Nakki Lake is a lake situated in the Indian hill station of Mount Abu in Aravalli range.

==History==

It is believed to be a very ancient sacred Lake, according to the Hindu legend. It is called so because it is believed to be dug out from Nails (Nakh). One story is of dug by Gods to live in, for protection against the Bashkali rakshash (a wicked demon). While other is of Rasiya Balam (a sculptor of Dilwara Jain temple), who dug the lake, as the King announced that whoever would dig the lake within one night, would get to marry his daughter. But later, his Queen refused and Rasiya Balam couldn't marry the Princess. Temple of Rasiya Balam and Kunwari Kanya (princess)'s is located behind the Dilwara Jain temple.

Material provided:
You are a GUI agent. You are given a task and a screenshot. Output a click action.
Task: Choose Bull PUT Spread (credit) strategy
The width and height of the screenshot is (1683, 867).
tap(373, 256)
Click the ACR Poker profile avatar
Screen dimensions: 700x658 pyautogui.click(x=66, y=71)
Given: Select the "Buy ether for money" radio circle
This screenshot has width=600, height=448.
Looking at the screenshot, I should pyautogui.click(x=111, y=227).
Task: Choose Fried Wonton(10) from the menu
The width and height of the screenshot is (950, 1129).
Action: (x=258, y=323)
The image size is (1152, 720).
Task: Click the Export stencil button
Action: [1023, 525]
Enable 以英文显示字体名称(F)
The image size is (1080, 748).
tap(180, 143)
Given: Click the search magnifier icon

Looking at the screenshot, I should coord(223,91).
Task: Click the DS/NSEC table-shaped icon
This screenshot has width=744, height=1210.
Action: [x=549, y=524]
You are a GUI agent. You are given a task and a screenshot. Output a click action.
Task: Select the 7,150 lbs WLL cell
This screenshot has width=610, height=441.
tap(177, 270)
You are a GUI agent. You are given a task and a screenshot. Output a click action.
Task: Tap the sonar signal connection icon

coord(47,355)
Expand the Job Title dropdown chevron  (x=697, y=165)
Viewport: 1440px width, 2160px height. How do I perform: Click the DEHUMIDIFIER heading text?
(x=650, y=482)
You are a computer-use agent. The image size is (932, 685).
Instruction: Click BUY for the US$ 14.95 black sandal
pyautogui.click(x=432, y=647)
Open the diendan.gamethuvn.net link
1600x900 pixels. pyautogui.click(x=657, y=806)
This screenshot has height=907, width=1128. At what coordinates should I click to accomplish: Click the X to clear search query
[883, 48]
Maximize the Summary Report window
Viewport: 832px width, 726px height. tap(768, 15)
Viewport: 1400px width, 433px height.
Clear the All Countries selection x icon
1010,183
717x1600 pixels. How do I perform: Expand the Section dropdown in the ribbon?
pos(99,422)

List of tasks:
#1 Can you write out the part of the Nakki Lake passage between "It is believed to be a" and "Dilwara Jain temple.", inclusive?
#2 From the Nakki Lake passage:
(a) In which hill station is Nakki Lake situated?
(b) According to the passage, what is the lake believed to have been dug out with?
(c) Where is the Temple of Rasiya Balam and Kunwari Kanya located?

Results in order:
#1
It is believed to be a very ancient sacred Lake, according to the Hindu legend. It is called so because it is believed to be dug out from Nails (Nakh). One story is of dug by Gods to live in, for protection against the Bashkali rakshash (a wicked demon). While other is of Rasiya Balam (a sculptor of Dilwara Jain temple), who dug the lake, as the King announced that whoever would dig the lake within one night, would get to marry his daughter. But later, his Queen refused and Rasiya Balam couldn't marry the Princess. Temple of Rasiya Balam and Kunwari Kanya (princess)'s is located behind the Dilwara Jain temple.

#2
(a) Mount Abu, in the Aravalli range.
(b) Nails (Nakh).
(c) Behind the Dilwara Jain temple.